■ **YOUR INSTRUCTIONS**
Report each line from the entries in which "Task" can be found.

■ **Saved data entries**
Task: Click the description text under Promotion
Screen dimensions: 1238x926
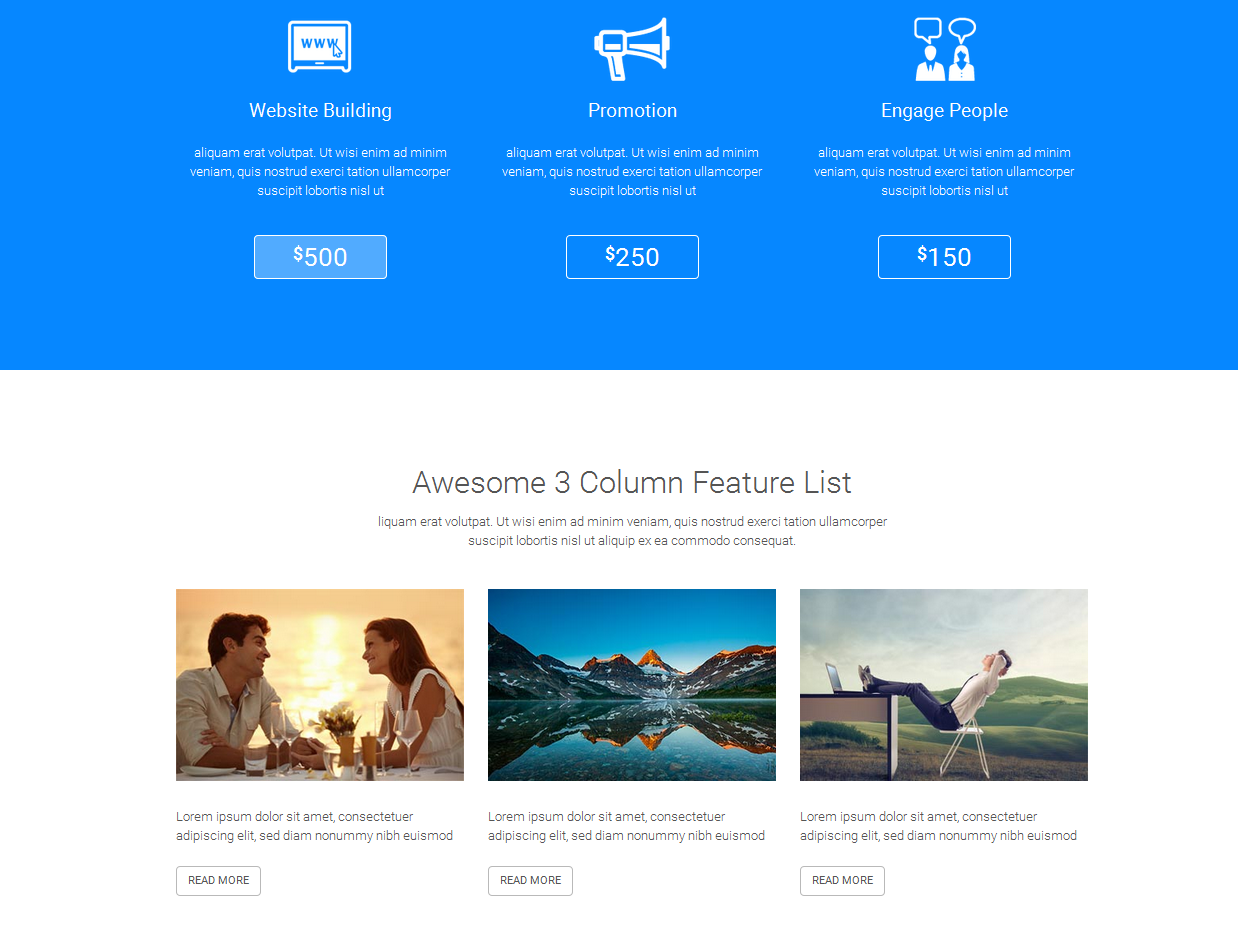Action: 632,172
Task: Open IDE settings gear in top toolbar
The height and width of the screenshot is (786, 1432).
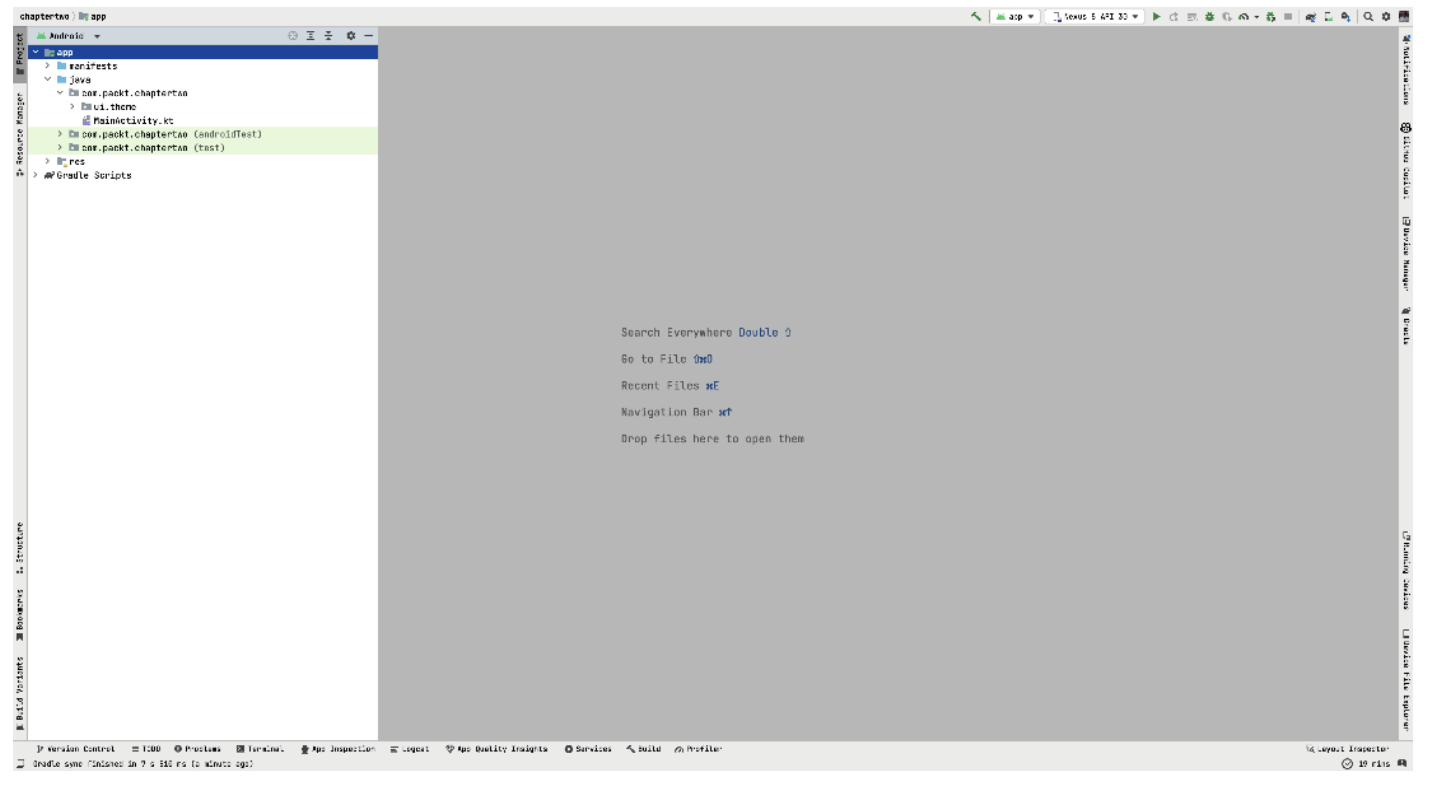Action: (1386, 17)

■ **ANSWER AREA**
Task: Click the description text under Promotion
Task: Open IDE settings gear in top toolbar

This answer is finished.